I turn on the radio when I'm otu riding in the ring, but not on trail rides. Too many things could go awry; I'd much rather have my senses fully focused.
I know what you mean about having great rides with music though! The perfect song can make a moment that much more amazing.


----------



## PechosGoldenChance (Aug 23, 2009)

^^Totally agree!!! Music in the ring, especially if you're alone, is really good and actually kinda helps you focus (at least it does me anyways).
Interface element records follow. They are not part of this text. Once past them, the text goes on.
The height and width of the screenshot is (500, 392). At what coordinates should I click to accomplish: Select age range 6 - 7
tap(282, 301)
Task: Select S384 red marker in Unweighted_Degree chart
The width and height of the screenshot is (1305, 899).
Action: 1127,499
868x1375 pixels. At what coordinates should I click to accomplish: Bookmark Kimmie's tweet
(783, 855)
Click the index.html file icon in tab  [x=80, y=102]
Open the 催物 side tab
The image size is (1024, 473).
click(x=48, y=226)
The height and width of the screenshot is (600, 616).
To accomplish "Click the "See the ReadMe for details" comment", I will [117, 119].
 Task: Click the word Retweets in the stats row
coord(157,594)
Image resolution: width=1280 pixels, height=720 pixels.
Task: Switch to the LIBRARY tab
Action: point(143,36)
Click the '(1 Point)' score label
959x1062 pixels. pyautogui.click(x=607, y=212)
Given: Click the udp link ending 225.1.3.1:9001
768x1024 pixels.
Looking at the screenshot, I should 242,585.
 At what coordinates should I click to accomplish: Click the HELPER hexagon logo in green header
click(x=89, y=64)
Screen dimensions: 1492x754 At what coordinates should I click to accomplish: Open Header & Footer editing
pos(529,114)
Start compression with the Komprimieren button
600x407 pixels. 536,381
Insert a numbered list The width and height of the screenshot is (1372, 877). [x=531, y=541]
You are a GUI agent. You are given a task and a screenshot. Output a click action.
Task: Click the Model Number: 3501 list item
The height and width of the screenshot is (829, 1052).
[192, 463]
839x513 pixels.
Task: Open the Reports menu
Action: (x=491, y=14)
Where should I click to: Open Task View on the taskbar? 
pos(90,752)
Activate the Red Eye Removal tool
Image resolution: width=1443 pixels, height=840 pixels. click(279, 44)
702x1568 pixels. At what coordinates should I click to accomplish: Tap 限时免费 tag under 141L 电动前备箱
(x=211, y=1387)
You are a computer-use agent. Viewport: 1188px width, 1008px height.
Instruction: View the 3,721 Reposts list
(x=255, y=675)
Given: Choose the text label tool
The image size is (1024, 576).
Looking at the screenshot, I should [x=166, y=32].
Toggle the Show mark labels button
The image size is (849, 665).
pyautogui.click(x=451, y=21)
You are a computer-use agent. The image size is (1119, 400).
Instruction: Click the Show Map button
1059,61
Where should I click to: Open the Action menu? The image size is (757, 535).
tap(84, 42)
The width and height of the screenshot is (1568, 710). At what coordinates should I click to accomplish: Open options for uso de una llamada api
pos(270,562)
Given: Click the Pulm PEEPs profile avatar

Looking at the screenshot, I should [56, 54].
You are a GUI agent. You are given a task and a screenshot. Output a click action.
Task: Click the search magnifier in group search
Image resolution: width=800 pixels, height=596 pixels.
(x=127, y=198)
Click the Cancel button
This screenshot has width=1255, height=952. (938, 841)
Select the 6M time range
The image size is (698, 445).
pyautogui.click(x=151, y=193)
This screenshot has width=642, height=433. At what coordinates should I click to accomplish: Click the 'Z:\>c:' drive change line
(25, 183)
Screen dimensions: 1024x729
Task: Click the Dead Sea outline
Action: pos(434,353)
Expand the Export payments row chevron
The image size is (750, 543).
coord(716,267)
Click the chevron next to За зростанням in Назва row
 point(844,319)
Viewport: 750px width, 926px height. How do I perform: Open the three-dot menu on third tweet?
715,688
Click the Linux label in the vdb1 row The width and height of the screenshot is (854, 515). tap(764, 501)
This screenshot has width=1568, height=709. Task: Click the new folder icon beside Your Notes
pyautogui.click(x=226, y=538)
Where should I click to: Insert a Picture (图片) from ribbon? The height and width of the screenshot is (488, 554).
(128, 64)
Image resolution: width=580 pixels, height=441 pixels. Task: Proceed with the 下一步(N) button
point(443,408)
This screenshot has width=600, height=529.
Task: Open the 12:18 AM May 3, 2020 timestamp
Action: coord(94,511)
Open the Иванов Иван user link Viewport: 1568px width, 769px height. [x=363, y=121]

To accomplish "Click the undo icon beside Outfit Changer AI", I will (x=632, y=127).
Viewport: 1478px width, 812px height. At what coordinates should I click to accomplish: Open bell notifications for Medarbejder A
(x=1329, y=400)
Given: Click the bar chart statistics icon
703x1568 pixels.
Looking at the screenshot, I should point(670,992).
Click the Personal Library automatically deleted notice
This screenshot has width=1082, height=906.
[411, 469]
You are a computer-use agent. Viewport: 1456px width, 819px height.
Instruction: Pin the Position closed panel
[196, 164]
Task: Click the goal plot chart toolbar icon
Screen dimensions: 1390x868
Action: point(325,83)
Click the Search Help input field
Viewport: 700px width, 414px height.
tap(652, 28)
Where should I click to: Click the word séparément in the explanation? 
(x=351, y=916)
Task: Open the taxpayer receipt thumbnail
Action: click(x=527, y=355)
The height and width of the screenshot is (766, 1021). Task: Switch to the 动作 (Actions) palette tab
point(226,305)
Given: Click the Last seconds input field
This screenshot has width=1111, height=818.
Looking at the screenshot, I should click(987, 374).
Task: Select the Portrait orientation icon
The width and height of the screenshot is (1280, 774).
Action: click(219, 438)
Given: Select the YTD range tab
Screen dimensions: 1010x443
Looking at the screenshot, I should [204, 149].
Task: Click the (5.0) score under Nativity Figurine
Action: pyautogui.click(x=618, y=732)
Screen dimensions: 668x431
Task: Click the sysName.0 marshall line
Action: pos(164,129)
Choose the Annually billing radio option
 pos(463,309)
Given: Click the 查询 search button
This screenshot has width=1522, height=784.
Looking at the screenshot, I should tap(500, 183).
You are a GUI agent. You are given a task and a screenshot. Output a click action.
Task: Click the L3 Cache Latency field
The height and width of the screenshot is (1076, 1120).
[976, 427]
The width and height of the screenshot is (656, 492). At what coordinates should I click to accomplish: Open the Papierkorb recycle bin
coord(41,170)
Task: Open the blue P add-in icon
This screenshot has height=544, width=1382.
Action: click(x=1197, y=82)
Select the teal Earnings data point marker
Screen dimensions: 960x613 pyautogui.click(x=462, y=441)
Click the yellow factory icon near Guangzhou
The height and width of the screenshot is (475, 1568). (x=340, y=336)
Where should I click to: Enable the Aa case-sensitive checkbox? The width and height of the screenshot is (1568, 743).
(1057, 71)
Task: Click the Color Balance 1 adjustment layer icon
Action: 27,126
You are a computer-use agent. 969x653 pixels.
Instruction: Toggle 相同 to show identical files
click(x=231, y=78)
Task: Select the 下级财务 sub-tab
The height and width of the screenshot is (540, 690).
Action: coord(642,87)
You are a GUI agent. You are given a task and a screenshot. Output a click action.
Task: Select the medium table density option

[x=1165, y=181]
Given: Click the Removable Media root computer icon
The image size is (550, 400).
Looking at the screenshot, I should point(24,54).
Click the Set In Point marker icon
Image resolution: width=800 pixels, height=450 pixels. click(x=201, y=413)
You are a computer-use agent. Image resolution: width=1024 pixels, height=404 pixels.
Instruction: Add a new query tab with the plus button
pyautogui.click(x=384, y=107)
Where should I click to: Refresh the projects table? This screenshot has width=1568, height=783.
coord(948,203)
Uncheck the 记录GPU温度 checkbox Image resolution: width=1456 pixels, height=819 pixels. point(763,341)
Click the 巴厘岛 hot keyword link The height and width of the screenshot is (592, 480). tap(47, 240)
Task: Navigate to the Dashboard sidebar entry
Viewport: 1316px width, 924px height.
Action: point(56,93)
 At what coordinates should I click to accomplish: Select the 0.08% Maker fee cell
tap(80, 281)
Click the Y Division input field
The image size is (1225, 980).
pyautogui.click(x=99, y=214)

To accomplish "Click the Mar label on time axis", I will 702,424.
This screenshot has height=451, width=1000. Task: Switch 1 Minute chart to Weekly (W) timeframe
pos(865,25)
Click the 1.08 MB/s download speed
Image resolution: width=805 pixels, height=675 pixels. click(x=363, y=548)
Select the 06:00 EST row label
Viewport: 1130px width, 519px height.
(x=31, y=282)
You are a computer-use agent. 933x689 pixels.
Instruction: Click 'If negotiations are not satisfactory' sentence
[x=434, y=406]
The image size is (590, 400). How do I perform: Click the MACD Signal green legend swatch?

I also, don't bring anything that has to deal with music with me when on the trails, it can be too much of a distraction from all angles.


----------



## ridergirl23 (Sep 17, 2009)

i lovelistening to speakers in the arena, but i love hearing my horse ad stuff  and when im out on the trail my favourite thing is to hear wildlife, and if my ipod was in i wouldnt be paying as much attention and i wouldnt know there is a coyote den by the pond, or that a moose is over there and stuff.


----------



## Poco1220 (Apr 6, 2010)

I agree with both sides here. I LOVE having the music, and more so since I do alot of riding alone, but headphones create unseen dangers. So I went to walmart/bestbuy and bought a cheapy speaker thing that is battery powered and your iPod fits inside. It comes with a clip on it that I can hook right to my saddle. That way I can turn it on low and listen to it on my ride without it blocking out other noises.


----------